For the next three years I was raised by my grandparents while my father went to San Francisco because he couldn't to face the loss of his beloved wife. I used to have a reoccurring nightmare about crossing our street, crawling because I was too weak to walk, and there was a car bearing on me and I felt so heavy I could barely move, terrified that the car would run me down. I always awoke before that happened.
My grandmother was everything a mother could be. She was loving and always there for me. She listened and gave practical advice. She helped me with school work and taught me penmanship. Any good mothering skills I learned came from her. She baked wonderful breads and pies, sewed my clothes and tried to teach me to do both. Of course I wasn't interested in cooking or sewing, but I learned the basics. My grandfather was a gentle man, but very quiet. He hardly ever spoke to me, but I knew he loved me.
I did read, though. Constantly. I'd read during classes, in the afternoons after school, in the evenings in front of the fireplace (grandpa said I would ruin my eyes), at night under the covers with a flashlight when I was supposed to be asleep. It became my greatest escape. With my best and only girlfriend, Vida, who lived across the street with her grandmother and had beautiful corkscrew curls and looked like a doll, we would act out some of the stories. Vida's mother died also. When her father remarried, she refused to live with them. Hated her stepmother. Her grandmother was a widow and Vida was her whole world.
When I turned eight, my father returned with a new wife and a new mother for me. She tried hard to be a good mother. She had lost her mother when she was same age as I was when I lost mine. She understood what it was like to have a substitute. The thing was, I knew my father only married her so I could have a mother. They fought often, but stayed together until I was grown and left home.

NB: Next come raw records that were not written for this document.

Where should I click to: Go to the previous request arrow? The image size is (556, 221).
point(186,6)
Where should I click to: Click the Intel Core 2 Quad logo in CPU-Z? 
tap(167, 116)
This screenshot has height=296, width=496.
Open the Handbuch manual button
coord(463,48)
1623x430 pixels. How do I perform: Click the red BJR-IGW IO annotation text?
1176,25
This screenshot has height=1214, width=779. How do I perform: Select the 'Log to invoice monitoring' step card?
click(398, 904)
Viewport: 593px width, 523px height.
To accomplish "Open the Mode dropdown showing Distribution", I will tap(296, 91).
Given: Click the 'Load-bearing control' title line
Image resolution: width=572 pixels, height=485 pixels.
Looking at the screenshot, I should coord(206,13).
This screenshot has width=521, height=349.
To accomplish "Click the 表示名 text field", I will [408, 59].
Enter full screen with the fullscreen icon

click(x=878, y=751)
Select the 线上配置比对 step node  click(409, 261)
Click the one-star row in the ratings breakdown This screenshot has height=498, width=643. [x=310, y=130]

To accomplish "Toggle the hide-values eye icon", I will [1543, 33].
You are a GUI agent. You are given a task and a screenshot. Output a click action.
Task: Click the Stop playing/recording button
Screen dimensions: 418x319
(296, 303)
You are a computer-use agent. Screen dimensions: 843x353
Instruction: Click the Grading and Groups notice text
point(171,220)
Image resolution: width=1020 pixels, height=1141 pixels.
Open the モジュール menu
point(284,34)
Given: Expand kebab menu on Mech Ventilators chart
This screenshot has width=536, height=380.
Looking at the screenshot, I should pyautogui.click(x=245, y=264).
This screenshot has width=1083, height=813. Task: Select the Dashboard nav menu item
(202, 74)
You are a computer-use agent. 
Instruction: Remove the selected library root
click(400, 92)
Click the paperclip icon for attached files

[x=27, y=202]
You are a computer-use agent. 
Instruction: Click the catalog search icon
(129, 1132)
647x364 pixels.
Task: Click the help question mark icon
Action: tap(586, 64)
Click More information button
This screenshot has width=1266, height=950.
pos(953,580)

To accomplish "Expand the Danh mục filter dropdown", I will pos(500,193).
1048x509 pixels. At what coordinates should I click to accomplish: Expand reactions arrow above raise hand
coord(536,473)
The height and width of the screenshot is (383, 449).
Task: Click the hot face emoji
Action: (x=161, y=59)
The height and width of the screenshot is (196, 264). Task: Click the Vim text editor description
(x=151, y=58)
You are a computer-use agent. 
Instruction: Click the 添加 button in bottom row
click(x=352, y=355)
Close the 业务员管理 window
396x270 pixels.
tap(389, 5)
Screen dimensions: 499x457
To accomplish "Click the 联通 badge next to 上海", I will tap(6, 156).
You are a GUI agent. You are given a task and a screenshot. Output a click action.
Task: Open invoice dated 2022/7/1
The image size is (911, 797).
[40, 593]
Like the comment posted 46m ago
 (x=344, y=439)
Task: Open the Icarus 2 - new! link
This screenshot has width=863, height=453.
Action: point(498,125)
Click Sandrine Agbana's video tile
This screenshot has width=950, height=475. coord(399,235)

I did not plan to have children. I was going to be a writer. I planned to move to Paris and study at the Sorbonne and ride around Europe in a motorcyle with a side car which would carry my typewriter and papers. Instead I fell in love - more than once - and had three wonderful children by three unlikely husbands. Even during the bad times when it was me and the kids against the world, they learned how important it was to stick together and protect each other. Now they call me hero, but I'm not. I love them for who they are and they know they could come to me with anything and I will understand and help in any way I can. I think that's what being a mother is for.